▶ **Problem statement**: The data below should be transcribed in full, with no picture included.

▶ **Supplied data**:

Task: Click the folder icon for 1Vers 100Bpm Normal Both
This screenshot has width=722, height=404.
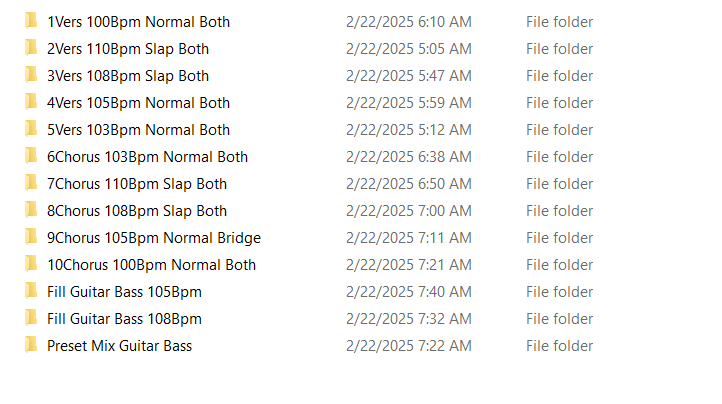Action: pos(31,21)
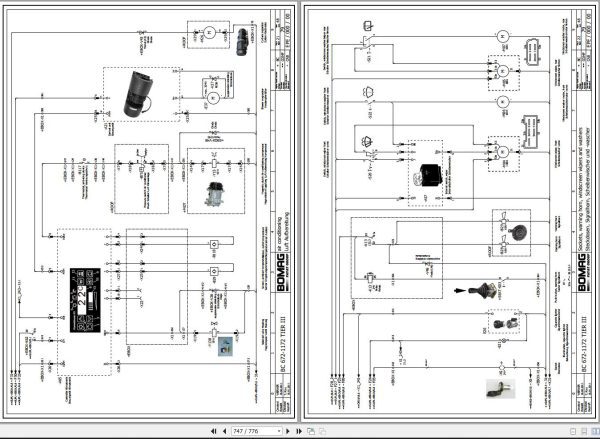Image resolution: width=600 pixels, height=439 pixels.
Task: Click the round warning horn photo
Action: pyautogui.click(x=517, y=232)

▶ **Solution below**:
Task: Click the folder icon for 1Vers 100Bpm Normal Both
This screenshot has width=722, height=404.
Action: pos(31,21)
Image resolution: width=600 pixels, height=439 pixels.
Task: Click the round warning horn photo
Action: pyautogui.click(x=517, y=232)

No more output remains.